-- Reading passage follows --

Monsignor Landgrave Ernst had sent me the little book from which I have drawn these things so I could read it.16 This is what I said to him about it. I find good things in the Examination of the Separation of the Protestants written by Mr. de Brueys, which I am sending back to Your Serene Highness, but when all is said and done these ways of reasoning are subject to many replies, as is the Exposition of the Bishop of Meaux that this author has followed.17 For everything hinges on this principle, that one should not remain outside the Church unless one can show that there are fundamental errors. But this is not enough. For even if a Protestant believes that there are no fundamental errors in the Roman Church, he cannot belong to it while he is required to believe things whose contrary appears to him to be true. For example, if someone believes that the pope's primacy is not juris divini [of divine right], it is no use telling him everything contained in these sorts of books, and since confession of this article is required of him, he would have to be convinced of it. I admit, however, that all kinds of reasoning, however imperfect, can be used with regard to certain people and ad hominem.


1. That is, Jacques-Bénigne Bossuet, Exposition de la doctrine de l'Eglise catholique sur les matieres de controverse (Paris, 1671).
2. The bishop of Meaux at the time was Jacques-Bénigne Bossuet.

-- Reading passage concluded --

» **What this exercise asks**
1. In the passage about de Brueys's book, why does the writer say a Protestant cannot join the Roman Church even if he sees no fundamental errors in it? Answer in one to three sentences.
2. Based on the passage about de Brueys's book, mark each statement yes or no, and quote the words of the passage that decide it.
(a) The writer is keeping the book.
(b) De Brueys followed the Exposition of the Bishop of Meaux.
(c) The writer holds that imperfect reasoning is of no use with anyone.
3. Carry on the passage about de Brueys's book from its last sentence.

-- Exercise data follows --

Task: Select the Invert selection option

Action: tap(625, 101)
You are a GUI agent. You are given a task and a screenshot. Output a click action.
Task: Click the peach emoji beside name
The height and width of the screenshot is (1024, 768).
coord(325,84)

-- Exercise data concluded --

» **Answers per task**
1. He would be required to believe things whose contrary appears to him to be true. For example, if he does not think the pope's primacy is of divine right, he would have to be convinced of it, because confession of this article is required of him.

2.
(a) No: "which I am sending back to Your Serene Highness"
(b) Yes: "the Exposition of the Bishop of Meaux that this author has followed"
(c) No: "all kinds of reasoning, however imperfect, can be used with regard to certain people and ad hominem"

3.
3. David-Augustin de Brueys, Examen des raisons qui ont donné lieu à la séparation des Protestans, fait sans prévention sur le Concile de Trente, sur la Confession de Foy des Eglises Protestantes, & sur l'Ecriture Sainte (The Hague: Henry van Bulderen, 1683), "avertissement" (no page numbers). As Leibniz notes, the book was a copy of one printed earlier the same year in Paris by Sebastien Mabre-Cramoisy.
4. A very close paraphrase of Brueys, Examen des raisons, 2.
5. A very close paraphrase of Brueys, Examen des raisons, 2.
6. Brueys, Examen des raisons, 2-3.
7. Brueys, Examen des raisons, 11-12.
8. Jacques Bénigne Bossuet, Conference avec m. Claude ministre de Charenton: sur la matiere de l'eglise (Paris: Sebastien Mabre-Cramoist, 1682). Cited in Brueys, Examen des raisons, 24.
9. This is a close paraphrase of Brueys, Examen des raisons, 51.
10. Brueys, Examen des raisons, 52-53.
11. Brueys, Examen des raisons, 53.
12. Brueys, Examen des raisons, 54.
13. Brueys, Examen des raisons, 99-100.
14. Brueys, Examen des raisons, 107-108.
15. Brueys, Examen des raisons, 108.
16. The Landgrave sent Leibniz the book on 5/15 February 1684. See A I 4, 322.
17. Namely Bossuet's Exposition de la doctrine de l'Eglise catholique sur les matieres de controverse.